The one thing you need to make prospects chase you (instead of you chasing them…)

One of the hardest, yet most important things a freelancer can develop is the ability to make prospects chase you instead of you chasing them.


When it comes down to it, this is the same “skill” pickup artists teach to dudes without game to make ladies chase them instead of them chasing ladies. This “skill” is responsible for a loser with zero game getting more dates and having more secks than someone more attractive.


And it works the same exact way in the world of freelancing too.


Most freelancers have to chase, hunt, and stalk their prey. While this strategy works, it comes with a steep cost: The prospect always has power over you.


The best freelancers let their prospective clients chase them. This strategy is much harder to build up, but once built, it gives you all the power in your client relationships.


Why?


Because prospects chasing you is a sign that you don’t need any one client. In other words, you’re not needy — which is just as deadly for your freelancing career as it is for your chances of ladies swooning over you. In fact, I’d go out on a limb and say being anti-needy is the ultimate prerequisite to the secret I’m about to share in this email.


So, what’s the one thing you need to make prospects chase you?


Cajones, to put it simply.


Here’s what I mean:


There are several things you can do to make prospects line up for your services: Being the best at what you do, having hundreds of case studies that back up your claims, niching down, spending decades serving the niche you niched down to, having top positioning, and the list goes on.


The problem with all of these things is they take time to develop. There are no shortcuts here. And most people won’t last long enough to build up the kind of “street cred” they need to leverage these things.


Cajones is the short-term antidote to this.


Having cajones can make prospects chase you (even if you aren’t the best at what you do, don’t have hundreds of case studies backing up your claims, don’t have expert positioning, and so on and so forth).

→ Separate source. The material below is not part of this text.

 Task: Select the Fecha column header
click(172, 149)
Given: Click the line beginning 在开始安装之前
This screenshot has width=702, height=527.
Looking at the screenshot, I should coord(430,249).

Let me give you two recent examples from my own freelancing business:


Example #1 — When I (almost) fired a client


Couple months back, a client accused me of lying to his audience. In reality, I added a little “deadline flair” to copy. We were promoting a bundle deal with a special bonus that expired at the deadline. He accused me of lying since the bundle is evergreen, and my copy made it seem like the bundle also expired at the deadline.


I shot back, saying I had my finger on the refund button, and that I don't appreciate being accused of lying. (When it comes to being truthful in copy, in my slightly biased but correct opinion, I lean more towards the truth telling side than the baseless claims side on the copywriting spectrum.)


Well, he called me immediately, scared I’d refund him, and gave a sincere apology.


Why?


Because my cajones challenged him. We’re still working together to this day (and appreciate our relationship more than ever).


Example #2 — When a prospective client tried to get me to work for free


This happened earlier this week. Perhaps you remember my email.


If not, here’s the summary:


A prospective client replied to my invoice request by saying “there is no obligation for me to pay this bill.” Well, again, my cajones shot back reiterating that I will not work without an upfront payment.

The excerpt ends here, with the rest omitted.